During the tenth anniversary of the Safe Motherhood Initiative, a series of "action messages" were articulated that summarised key programmatic priorities from the Initiative's first decade. The messages highlight the most critical interventions for reducing maternal mortality and morbidity, and the range of barriers (economic, legal, social, and cultural) that women face in accessing high-quality maternal health care. These messages have been widely adopted by national and international partners, and are echoed in a range of publications produced by the Inter-Agency Group members and other partner agencies.
Each of the action messages is solidly grounded in research and country-level experiences the first three messages are directed at changing the political environment to support womens health and empowerment; the remaining seven action messages relate to health services and education.
Following the description of each action message (below) are links to the corresponding fact sheet and case examples of programs and projects relevant to the action message:
- Advance Safe Motherhood Through Human Rights
Preventing maternal death and illness is an issue of social justice and women's human rights. Making motherhood safer requires women's human rights to be guaranteed and respected. These include their rights to good quality services and information during and after pregnancy and childbirth; their right to make their own decisions about their health freely, without coercion or violence, and with full information; and the removal of barriers legal, political, and health that contribute to maternal mortality.
Governments have an obligation to address the causes of poor maternal health through their political, health and legal systems. International treaties and national constitutions that address basic human rights must be applied to safe motherhood issues in order to guarantee all women the right to make free and informed decisions about their health, and access to quality services before, during, and after pregnancy and childbirth.
Maternal deaths are rooted in women's powerlessness and their unequal access to employment, finances, education, basic health care, and other resources. These realities set the stage for poor maternal health even before a woman becomes pregnant, and can worsen her health when pregnancy and childbearing begin. Legal reform and community mobilisation are essential for empowering women to understand and articulate their health needs, and seek services with confidence and without delay.

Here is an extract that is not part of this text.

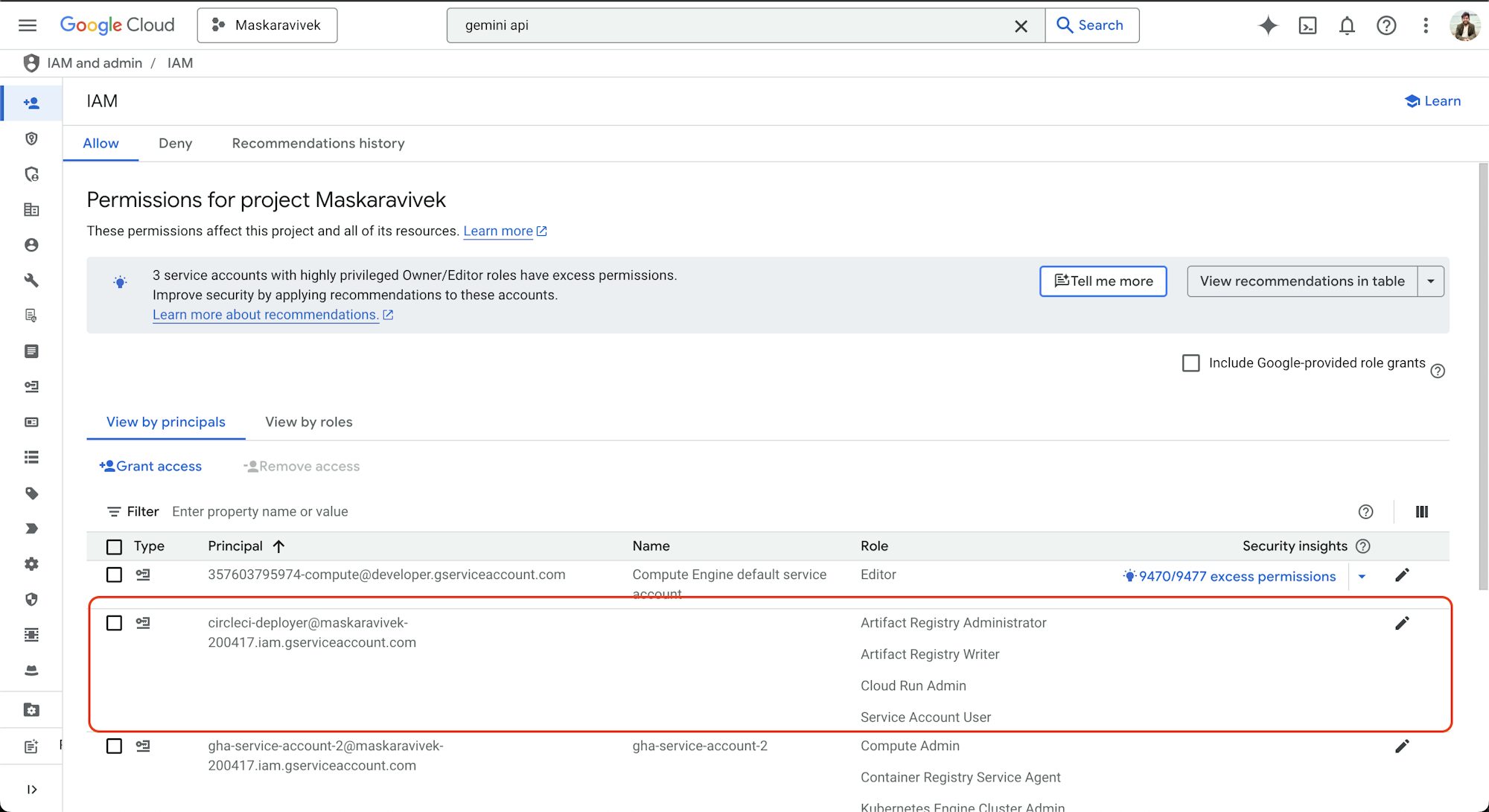Open the Gemini assistant sparkle icon
The image size is (1489, 812).
pyautogui.click(x=1267, y=25)
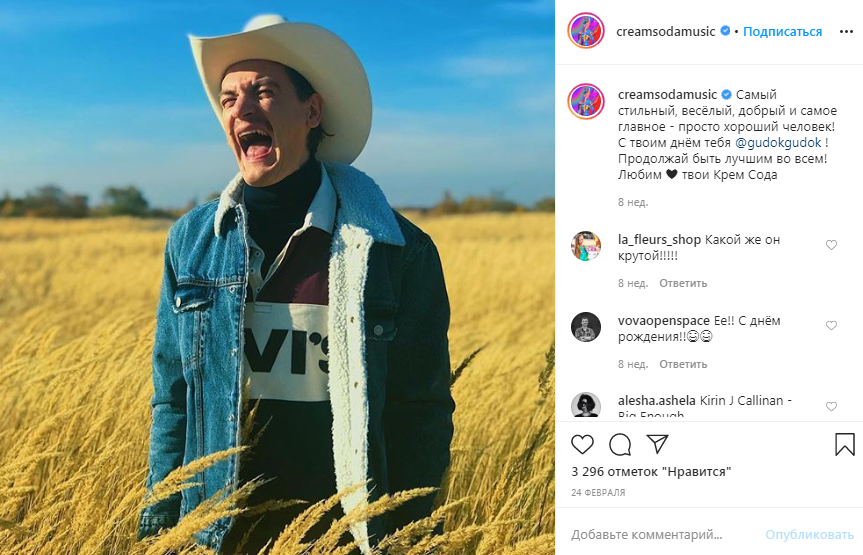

All national development plans and policies should include safe motherhood programmes, in recognition of the enormous cost of a woman's death and disability to health systems, the labor force, communities and families. Additional resources should be allocated for safe motherhood, and should be invested in the most cost-effective interventions (in developing countries, basic maternal and newborn care can cost as little as US$3 per person, per year).
Pregnancy and childbearing during adolescence can carry considerable risks. To delay first births, reproductive health information and services for married and unmarried adolescents need to be legally available, widely accessible, and based on a true understanding of young people's lives. Community education must encourage families and individuals to delay marriage and first births until women are physically, emotionally, and economically prepared to become mothers.
During pregnancy, any woman can develop serious, life-threatening complications that require medical care. Because there is no reliable way to predict which women will develop these complications, it is essential that all pregnant women have access to high quality obstetric care throughout their pregnancies, but especially during and immediately after childbirth when most emergency complications arise. Antenatal care programs should not spend scarce resources on screening mechanisms that attempt to predict a woman's risk of developing complications.
The single most critical intervention for safe motherhood is to ensure that a health worker with midwifery skills is present at every birth, and transportation to a health facility is available in case of an emergency. A sufficient number of health workers must be trained and provided with essential supplies and equipment, especially in poor and rural communities.
A large number of women in developing countries do not have access to maternal health services. Many of them cannot get to, or afford, high-quality care. Cultural customs and beliefs can also prevent women from understanding the importance of health services, and from seeking them. In addition to legal reform and efforts to build support within communities, health systems must work to address a range of clinical, interpersonal, and logistical problems that affect the quality, sensitivity, and accessibility of the services they provide.
Each year, an estimated 75 million unwanted pregnancies occur around the world. Many women without access to safe services for termination of pregnancy resort to unsafe abortion which often results in death or disability. Unsafe abortion is the most neglected and most easily preventable cause of maternal death. These deaths can be significantly reduced by ensuring that safe motherhood programmes include client-centered family planning services to prevent unwanted pregnancy, contraceptive counseling for women who have had an induced abortion, the use of appropriate technologies for women who experience abortion complications, and, where not against the law, safe services for pregnancy termination.
Governments around the world have pledged to reduce maternal mortality by 50%. However, maternal mortality is difficult to measure, due to problems with identification, classification and reporting. Therefore, safe motherhood partners have developed alternative means for measuring the impact and effectiveness of programs; for example, by recording the proportion of births attended by a skilled health provider. These indicators can identify weaknesses and suggest programmatic priorities so that maternal deaths can be better prevented in the future.
Reducing maternal mortality requires sustained, long-term commitment and the inputs of a range of partners. Governments, non-governmental organisations (including women's groups and family planning agencies), international assistance agencies, donors, and others should share their diverse strengths and work together to promote safe motherhood within countries and communities and across national borders. Programs should be developed, evaluated and improved with the involvement of clients, health providers, and community leaders. National plans and policies should put maternal health into its broad social and economic context, and incorporate all groups and sectors that can support safe motherhood.